The hospital closed after 129 years with only a few days’ notice amid financial struggles. Parent company Northern Berkshire Health Care declared bankruptcy.

The Massachusetts Attorney General's office said Wednesday because the former hospital's volunteer trustees "acted in good faith" through the institution's financial crisis, they deserve protection from legal consequences. Still, a spokesperson for the attorney general says the office does not agree with the failure to provide the 90-day notice required by state law. 

Letters were sent to Berkshire Health Systems, which now operates the facility, and to a representative of the North County Cares Coalition, which continues to push for a full-service hospital in North Adams.

Dick Dassatti is the co-chair of the citizen group.

“The sudden illegal closure of North Adams Regional Hospital, followed by a lack of accountability, shows the public needs stronger protection to ensure we don’t lose access to essential health care services. Massachusetts needs a law that truly safeguards residents from the kind of mismanagement that caused the hospital to close,” Dassatti says.

“I am very disappointed, but I am not entirely surprised,” Branch says.

The Coalition’s Rachel Branch, who is also running for mayor of North Adams, says the group is meeting next week to discuss what it will do next.
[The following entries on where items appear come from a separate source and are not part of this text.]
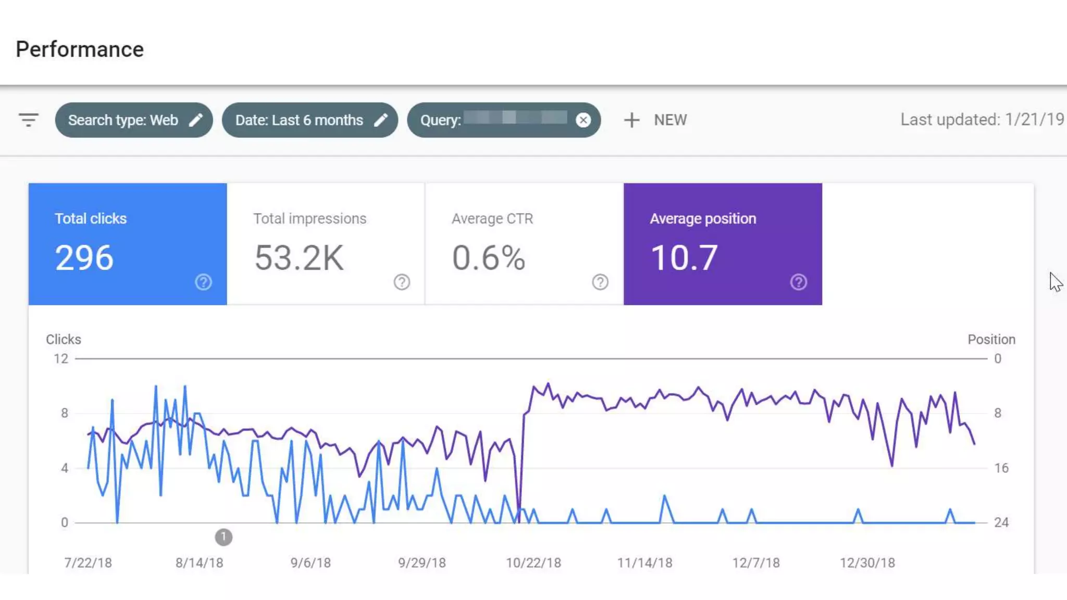Open Date: Last 6 months filter
This screenshot has width=1067, height=600.
point(299,120)
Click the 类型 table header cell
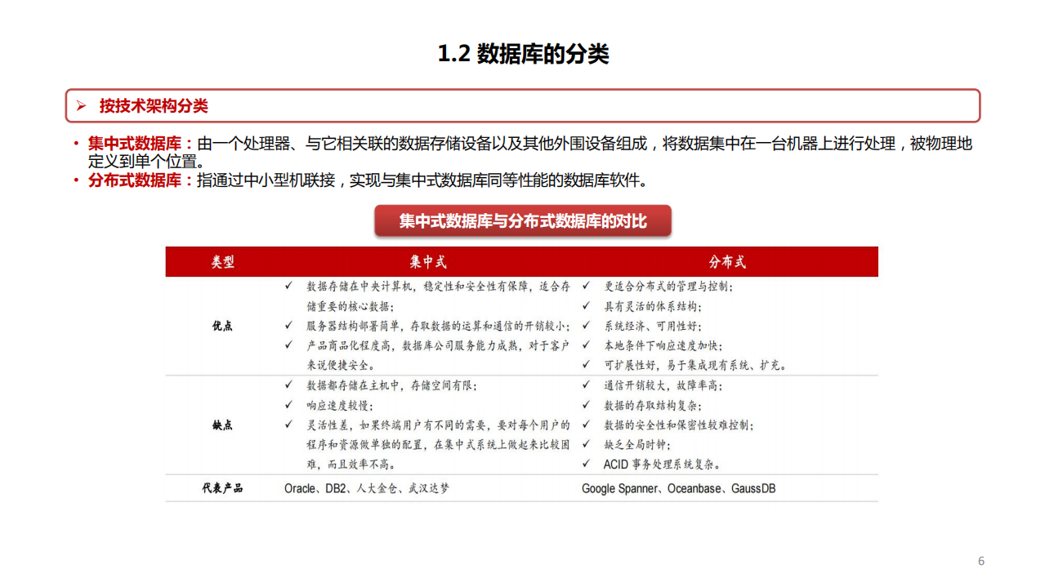The image size is (1045, 587). (x=221, y=261)
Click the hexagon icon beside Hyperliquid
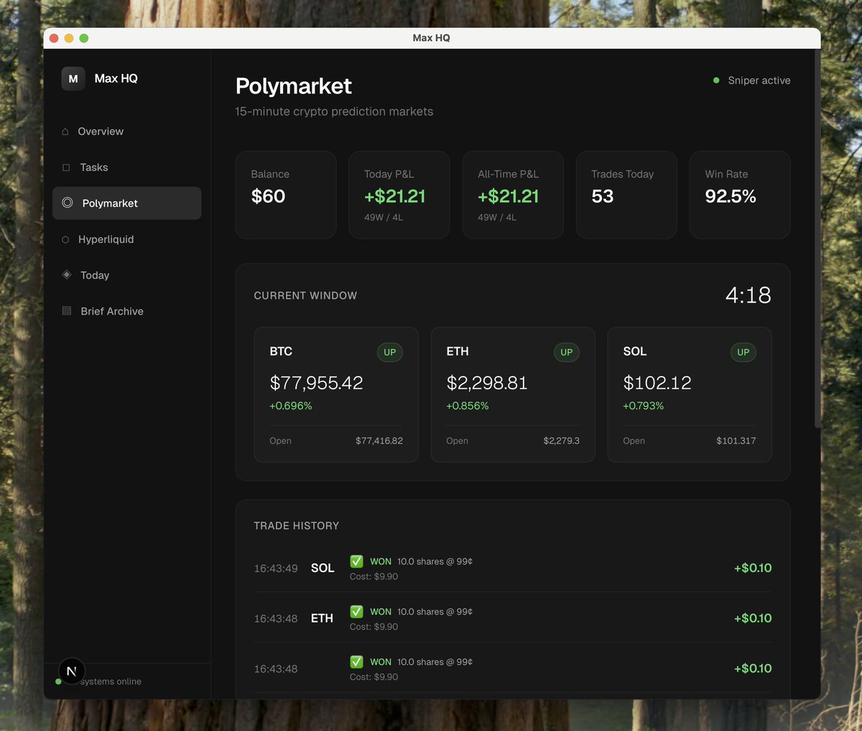 [65, 239]
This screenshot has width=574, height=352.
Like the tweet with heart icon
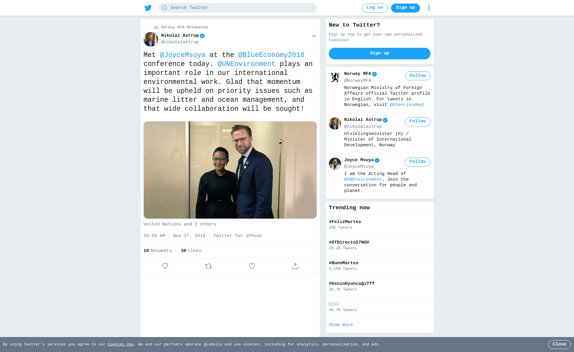click(x=252, y=266)
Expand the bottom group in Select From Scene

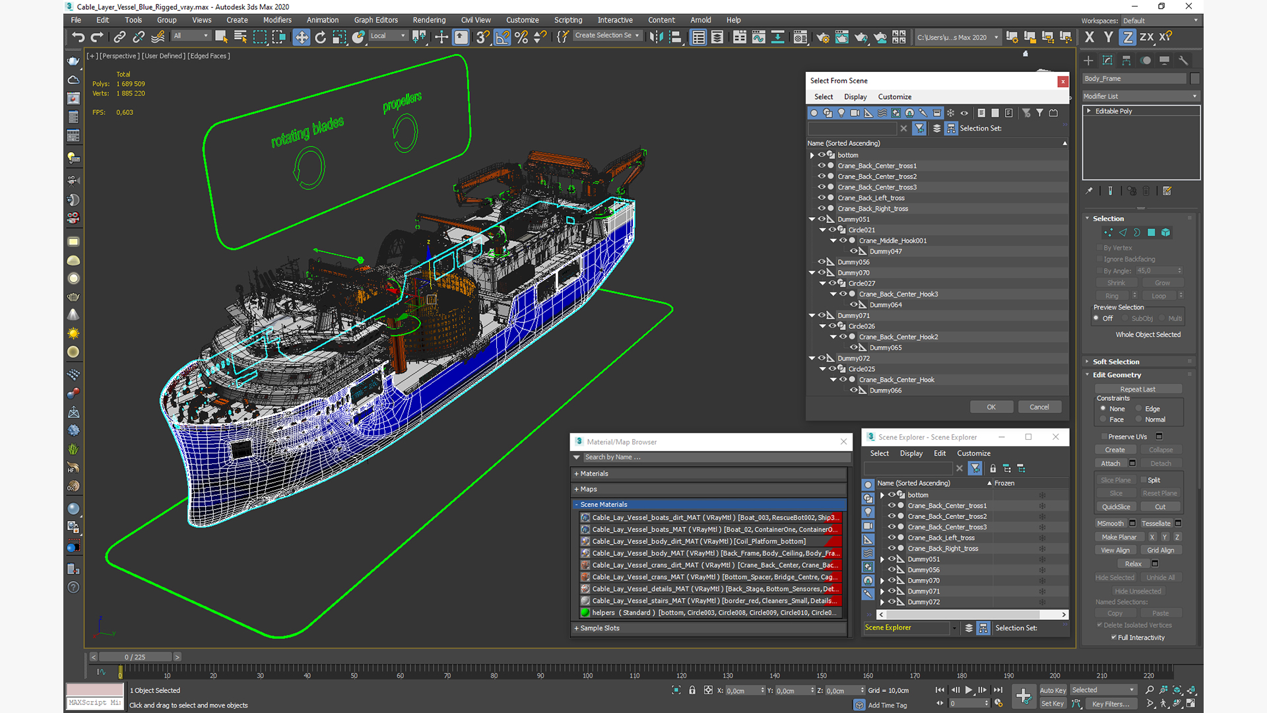coord(812,155)
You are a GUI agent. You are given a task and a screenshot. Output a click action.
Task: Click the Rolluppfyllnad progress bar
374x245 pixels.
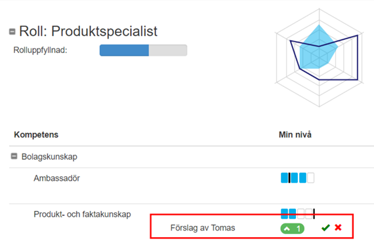pos(143,50)
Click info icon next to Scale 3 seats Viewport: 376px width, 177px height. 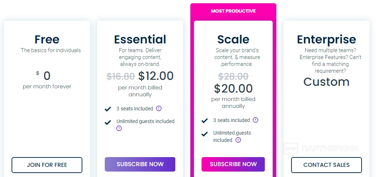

Branch says the region is in dire need of a full-service hospital.

“We’re not done,” Branch says.

Berkshire Health Systems spokesperson Michael Leary says the hospital agrees with the AG’s conclusion.

“The former Trustees of North Adams Regional Hospital were very dedicated community members who volunteered their time and extensive experience in what is obviously a very challenging environment of healthcare,” Leary says. “The Attorney General’s conclusions are very thoughtful and based on a lengthy and extensive review of the circumstances that surrounded the closing of NARH, and we feel those conclusions are correct.”

Leary says BHS’s involvement in North County ramped up after the closure. In 2015, Berkshire Health Systems reopened the North Adams emergency room under a court order.

Over the past two years, the hospital system has invested millions of dollars to add outpatient care in radiology, orthopedics and obstetrics programs. It has also focused on special programs geared toward the region’s battle against tobacco, diabetes and cardiovascular problems.

Outgoing North Adams Mayor Richard Alcombright says the services offered at the current facility are an improvement. Alcombright was pleased by the AG’s decision, saying it can bring closure to the community.

“I am not surprised. I am actually delighted by the vast majority of what I read in the letter. I think it brings, again, just another level of closure to what happened in our community several years ago,” Alcombright says. “The board and the management at that time was doing everything they possibly could to find another hospital, someone else to collaborate with and work this out through, and that they had for quite a while.”

Alcombright says the North Adams Regional Hospital was a “train wreck just waiting to happen.” In its last 15 years, the hospital reported an operating loss of more than $25 million.

State Senator Adam Hinds is a Pittsfield Democrat.

“This is a reminder of how deeply disruptive that the closure was and particularly of how sudden it was, and to this day we are still working with the implications of all of that,” Hinds says. “And that it’s an absolutely unfortunate event and so now we’re, this one step closer to closing that chapter and working towards the health needs of the community.”

The AG’s office also weighed in on a $1 million endowment from the former hospital to BHS.

BHS spokesperson Leary said the longstanding patient and family advisory councils are in place throughout the county to help guide its services – aided by comments by community partners.

The AG’s office expects proceeds from the endowment to be used at $50,000 a year or less for programs specified by the endowment donors.

North County Cares Coalition says northern Berkshire County is the largest geographic region in Massachusetts without a full-service hospital.

The two closest full-service hospitals are BMC in Pittsfield and Southwestern Vermont Medical Center in Bennington.